**Exercise aim:**
Reproduce the lines word for word, starting at the line that contains "Select the jQuery framework icon" and ending at the last line, and leave the pictures out.

▽

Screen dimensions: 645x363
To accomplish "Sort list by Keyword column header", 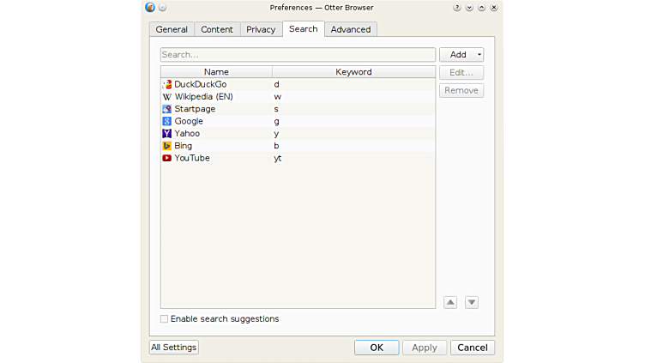I will pos(353,72).
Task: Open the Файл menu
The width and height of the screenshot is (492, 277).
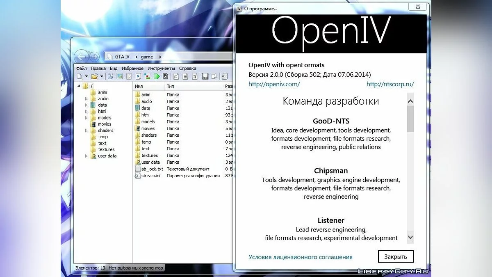Action: pyautogui.click(x=81, y=68)
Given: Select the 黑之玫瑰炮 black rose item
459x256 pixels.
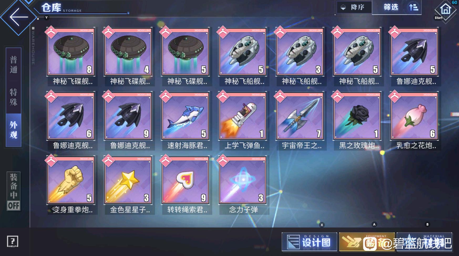Looking at the screenshot, I should [x=358, y=121].
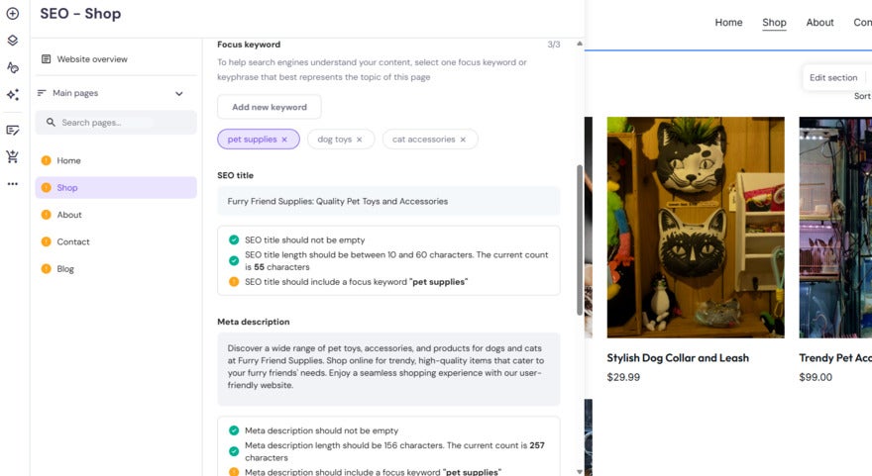
Task: Click the Edit section button
Action: [832, 78]
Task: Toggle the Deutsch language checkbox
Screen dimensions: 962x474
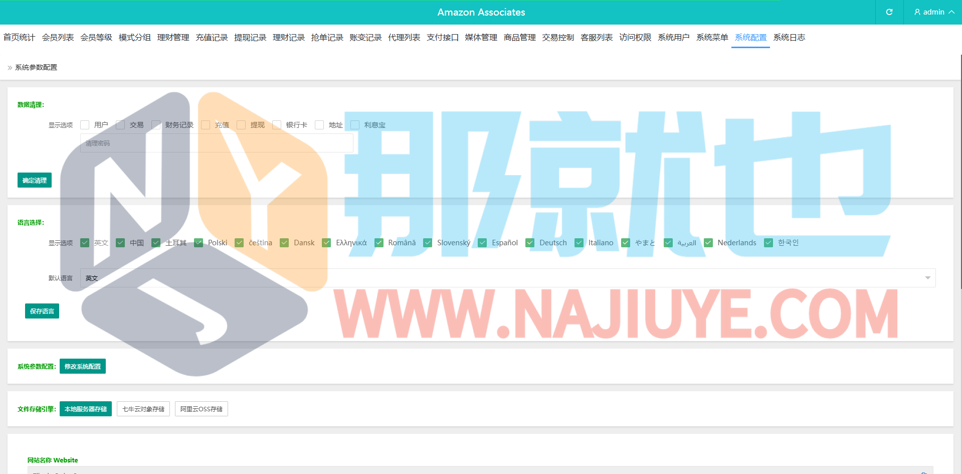Action: coord(530,243)
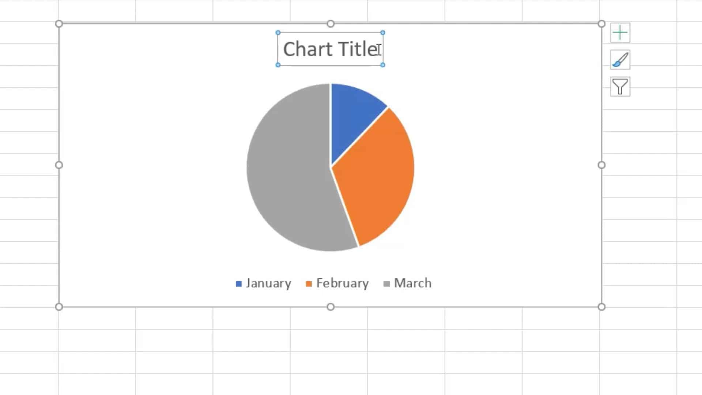
Task: Open the Chart Elements plus icon
Action: [620, 32]
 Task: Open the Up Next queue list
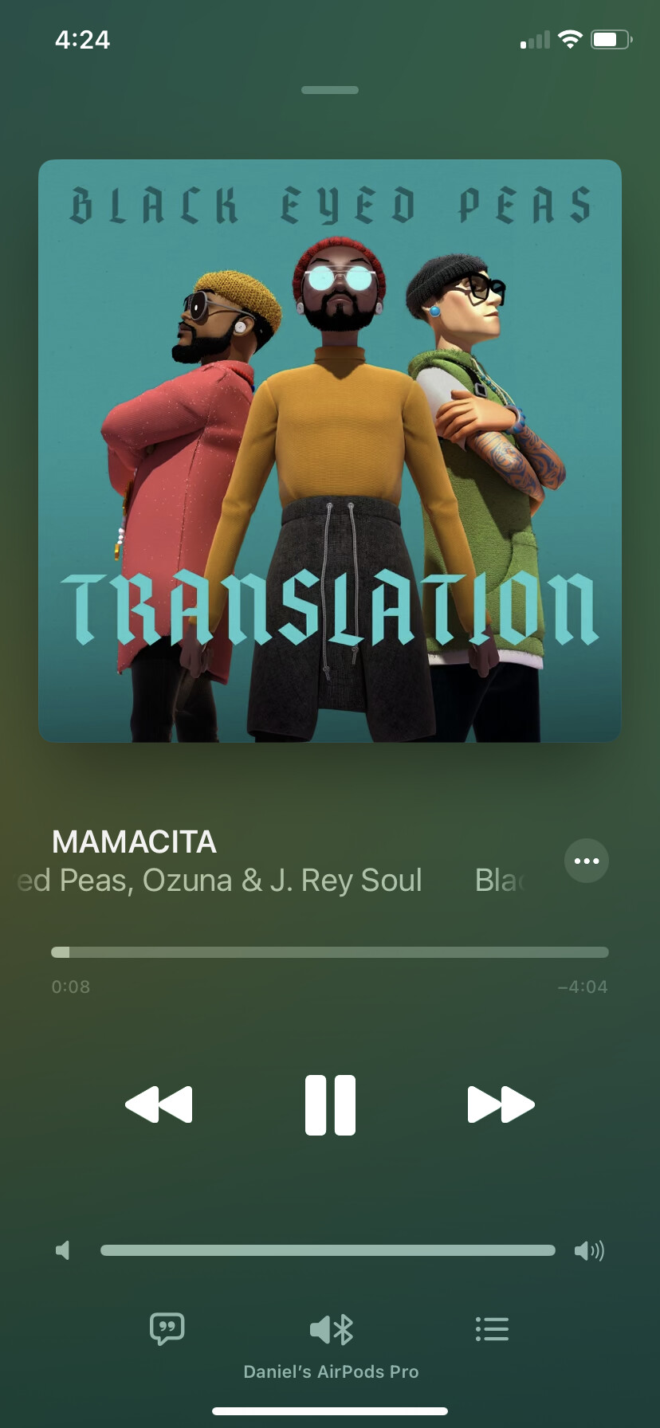pos(492,1329)
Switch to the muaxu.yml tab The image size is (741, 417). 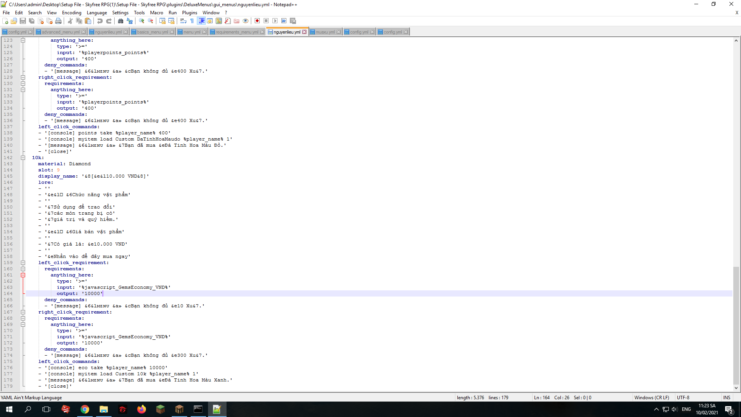click(x=325, y=32)
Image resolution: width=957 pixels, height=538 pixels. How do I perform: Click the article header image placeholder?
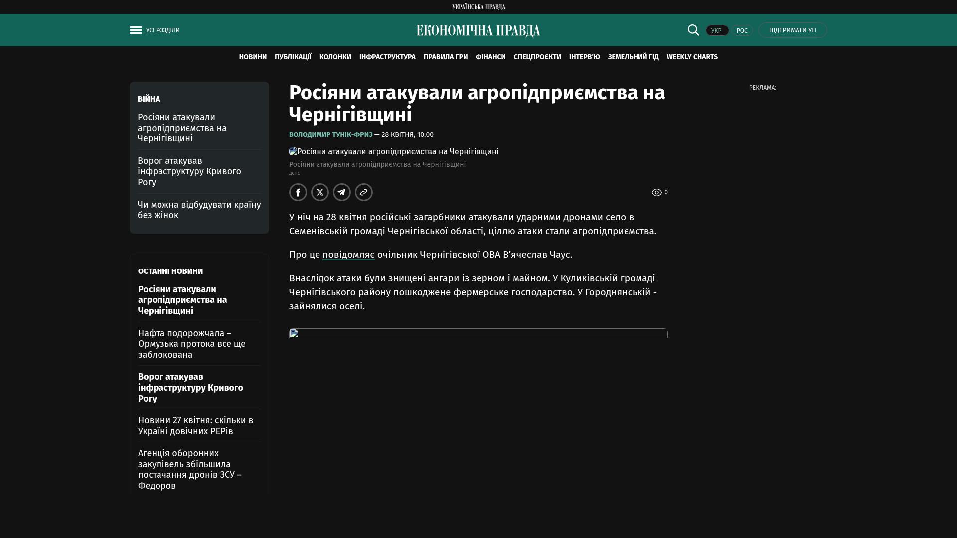pyautogui.click(x=394, y=151)
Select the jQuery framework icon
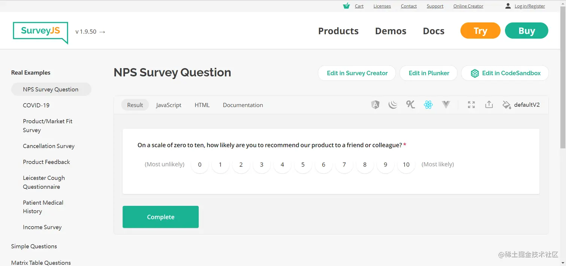This screenshot has width=566, height=266. [x=393, y=105]
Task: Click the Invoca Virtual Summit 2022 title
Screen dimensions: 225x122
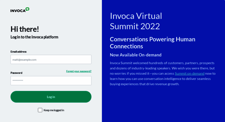Action: [136, 21]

△

**Reply:**
Select the jQuery framework icon
This screenshot has width=566, height=266. [x=393, y=105]
Task: Click the Invoca Virtual Summit 2022 title
Screen dimensions: 225x122
Action: [136, 21]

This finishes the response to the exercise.